What is this jackass talking about?
This reminds me, I still need to learn how to play that intro to "Today" by The Smashing Pumpkins. Man that's tricky!

 

by Contraband
2-25-02
A lawsuit has been filed against Microsoft. Do all you can to fight this injustice.
hmmm, interesting. Poor Microsoft.
The lawsuit is about the monopoly Microsoft has, we'll let you know that this is not true. Write your congressmen and let them know you're an informed individual.
Monopoly, eh? I thought that was made by Parker Brothers. The TV said it's unjust, so it must be so! I'll write my congressman and let him know what they are doing is wrong!
More on this as it develops, here on MSNBC
I'm glad I'm an informed polictal person. Imagine if I was one of those people who had the wool pulled over his eyes!

 

by Contraband
3-03-02
Man, I just got back from the mall, that place is like a breeding ground for stupidity.
Oh yeah?
Actually, it attracts stupidity like a moth to a flame and I'm having a picnic at night with a GIANT candle.
Tell me about it.

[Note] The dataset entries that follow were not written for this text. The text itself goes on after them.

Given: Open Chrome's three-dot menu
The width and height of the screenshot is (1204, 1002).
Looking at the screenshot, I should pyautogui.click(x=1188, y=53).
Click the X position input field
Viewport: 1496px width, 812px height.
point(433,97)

It's like a siren’s call for idiocy.
Too bad it couldn't be a bug zapper...
Hey guys! I just came back from the mall! There were so many of the cool kids there! I was like NO WAY!

 

by Contraband
3-12-02
1 in every 3 people are manipulated by statistics a new study shows....
Hmmm, let's see, the TV says that 1 in every 3 people are manipulated by statistics...
The study was sponsered by a large national company that has everything to gain by publishing these results...
I'm glad I have the TV to tell me these things.
so you can trust them, the way you trust us.
Or else I might be one of those people who are manipulated by statistics!